Despite when certain segments of our society wanted us to believe in the 1980's and 1990's that HIV was caused by a "lack of funding", we know better nowadays.
Your drug company analogy looks good on an internet forum, but bears no resemblence to reality. Which drugs were "withheld from market"? Hell, some of them should have been kept off the market a bit longer.
One caveat is YES, the pharmaceutical companies are large, capital rich companies with much influence and marketing/lobbying power. You will not get argument from me regarding the dark things that happen there (multidose vials/mercury/autism rates--covered up from Clinton to Frist). Keep in mind that many (and dare I say most) pharm. companies have "compassion" programs that give medications to people for free.

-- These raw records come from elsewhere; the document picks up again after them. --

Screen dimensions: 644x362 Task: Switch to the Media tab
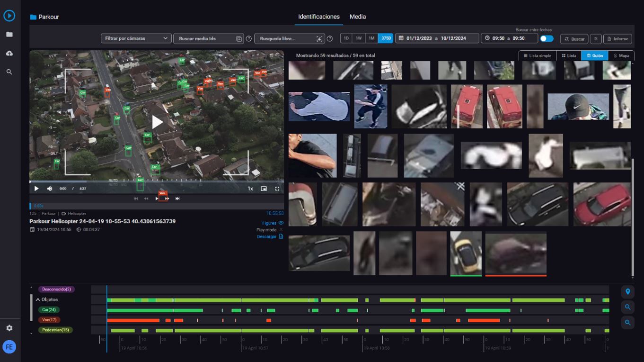pos(357,17)
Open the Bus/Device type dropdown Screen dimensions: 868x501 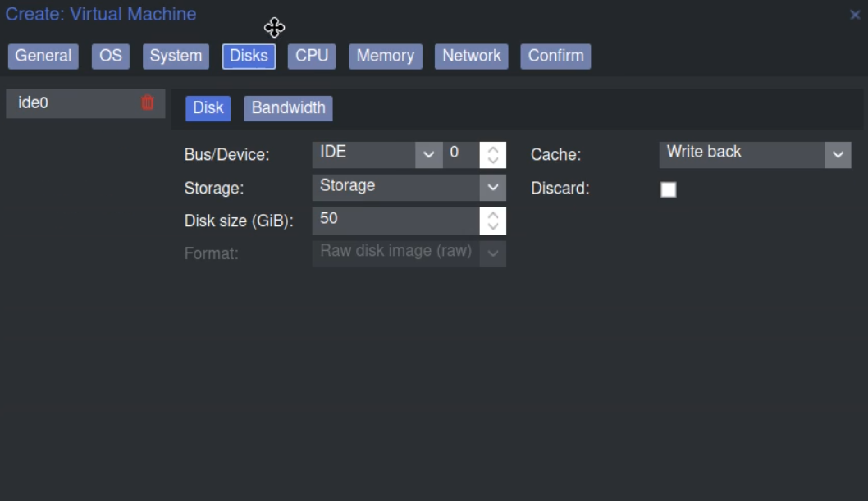427,154
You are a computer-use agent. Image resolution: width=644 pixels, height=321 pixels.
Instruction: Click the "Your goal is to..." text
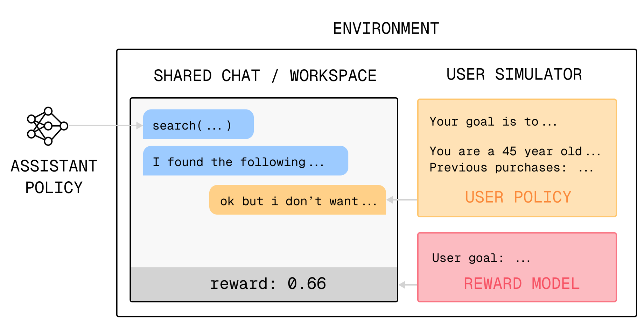point(493,122)
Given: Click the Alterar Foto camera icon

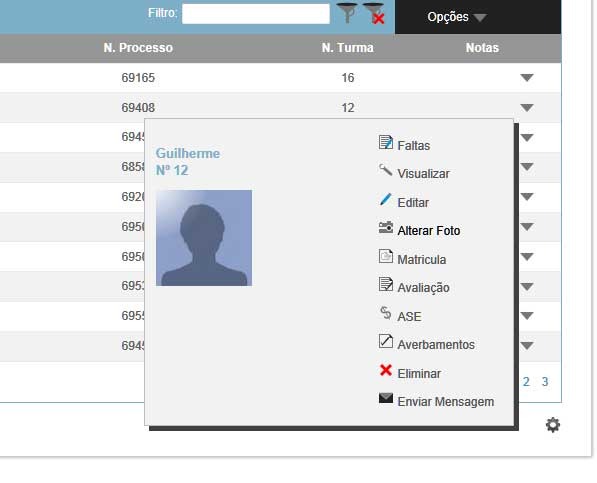Looking at the screenshot, I should (x=386, y=228).
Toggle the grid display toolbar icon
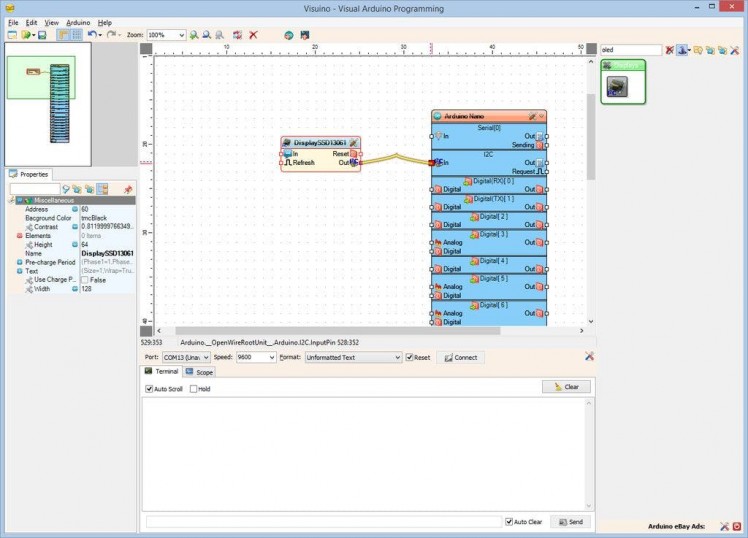This screenshot has width=748, height=538. coord(76,35)
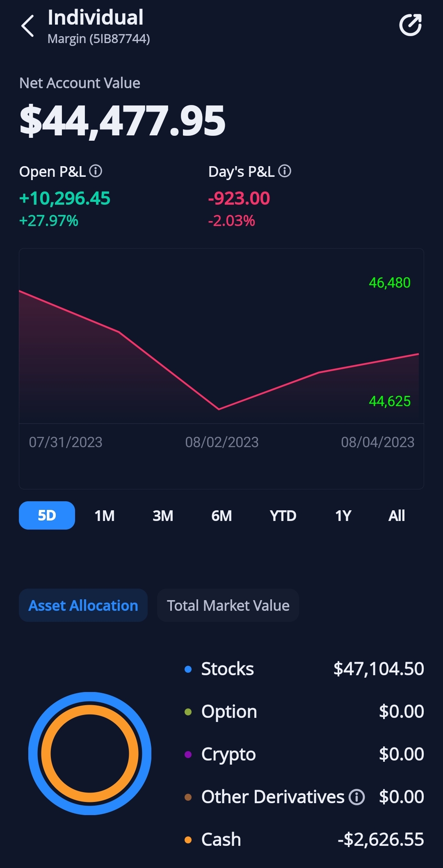443x868 pixels.
Task: Tap the share account icon
Action: pyautogui.click(x=411, y=25)

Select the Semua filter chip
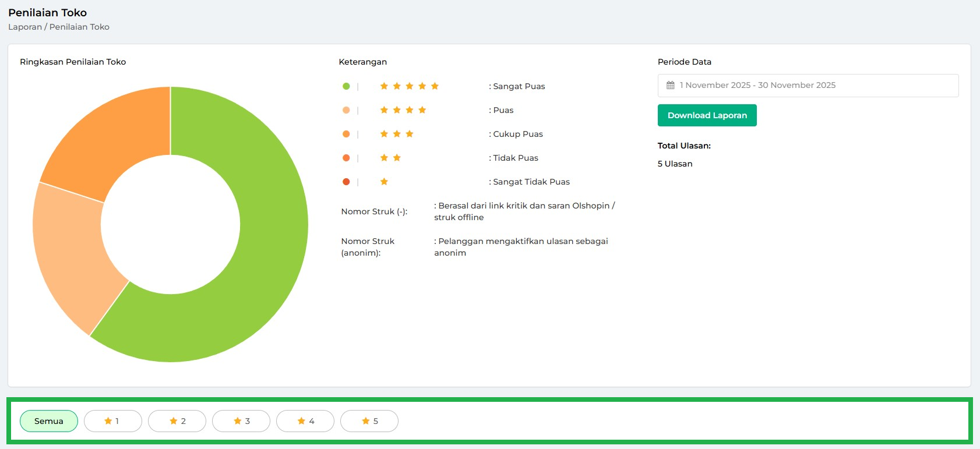point(49,421)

The problem my friend is an overbearing, and sometimes over-regulating government. The problems is a 9 million line progressive tax code that benefits politicians and their lobbyists. The problem is the government (via Medicare) distorting the free market. The problem is we have a "therapeutic society" that skirts personal responsiblity and directs blame for personal failings at a large, foggy entity called "society". A psychology student once told me that a drug addict is a drug addict because of "society". Same with beggars and alcoholics. I asked her what I was doing wrong when "I" caused this to happen to those people. She looked at me baffled??? and I said "Aren't I part of SOCIETY?" My getting up every day, going to work, and paying my bills was just driving needles into peoples arms and the blow up their noses. How awful of me.

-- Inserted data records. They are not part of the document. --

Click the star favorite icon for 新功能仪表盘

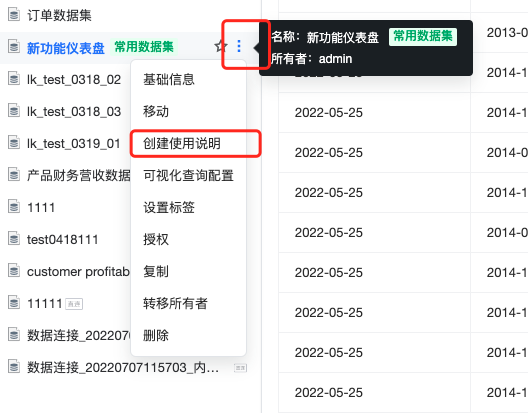(x=221, y=46)
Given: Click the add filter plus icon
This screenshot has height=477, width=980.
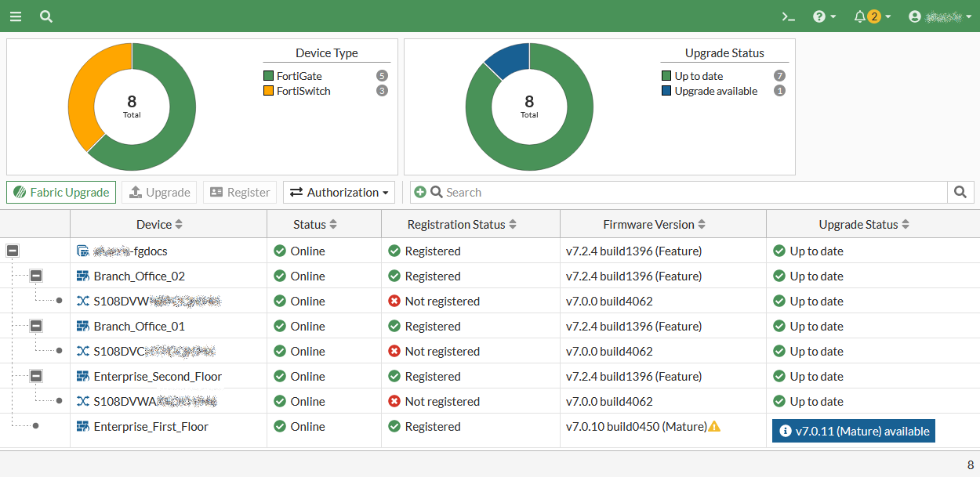Looking at the screenshot, I should (420, 193).
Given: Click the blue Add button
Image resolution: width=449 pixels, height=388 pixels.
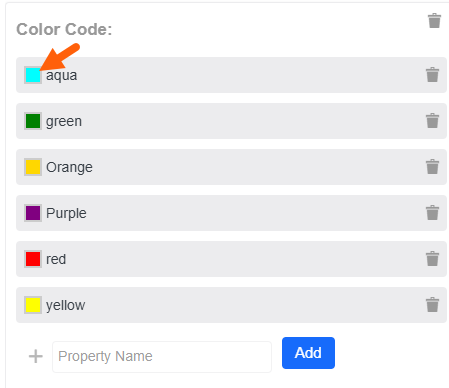Looking at the screenshot, I should click(x=308, y=353).
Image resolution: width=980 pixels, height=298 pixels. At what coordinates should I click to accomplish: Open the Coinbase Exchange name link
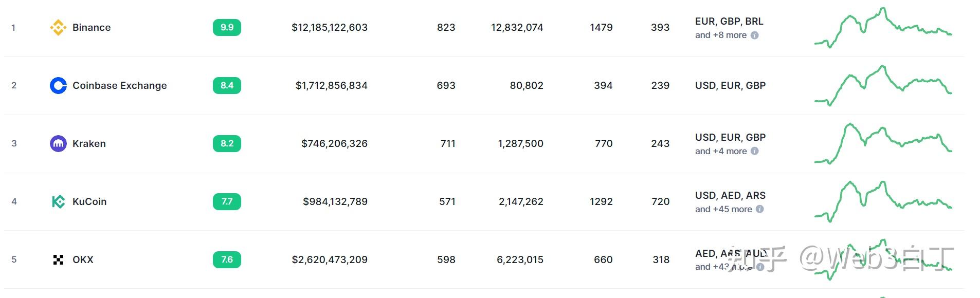tap(120, 85)
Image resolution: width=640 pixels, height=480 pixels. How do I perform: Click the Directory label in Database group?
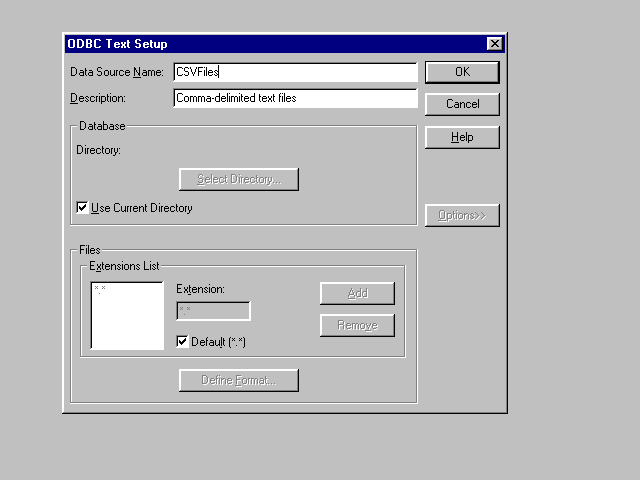(98, 150)
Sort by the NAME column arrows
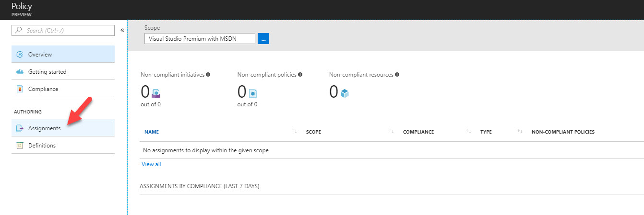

Have Medicare/Social Security helped people? YES they have, and they should. They needs to be fixed. I haven't heard any other plans out there to do so other than what's already proposed. Most of us are open to ideas, but none are offered...just NO NO NO!. Harry Reid was ALL FOR partial privatization...of course until a Republican proposed it. When Roberts is slammed because of Roe vs. Wade...it's political. No one slammed DARTH VADER Ginsberg when she said (paraphrased) that Roe vs. Wade was a bad prescident.
It's hard not to be political, but you have to remember that most of the departments that run the social programs are no longer there to help people. They are there for self preservation...to continue the bureaucracy whether they are corrupt or have absolutely no positive effect.
Some need help which most of us are willing to give. I do think that the cure for many ills is.....
The ALARM CLOCK. It wakes up the ol' check-takin', belly-achin', baby-makin' rear up out of bed in the morning. I can tell you PLENTY of stories about the virtues of this but I'm long winded here.
Now THAT is a post I can agree with alot of. Particularly your point about the tax code. It is ridiculous. Some other stuff we might disagree on theoretical grounds (the nature of free markets, i.e. the relationship between labor and value), but I enjoyed reading the post and it certainly is informative.
As for the pysch student. I don't blame society. Fallacy of misplaced concreteness by the poor kid. I'd say cultural circumstances more than anything define a person's relative "success" or "failure." I wouldn't go far as to say I'm in the Seut Jhali (sic) camp, but I do enjoy some of his films as crazy as they can be.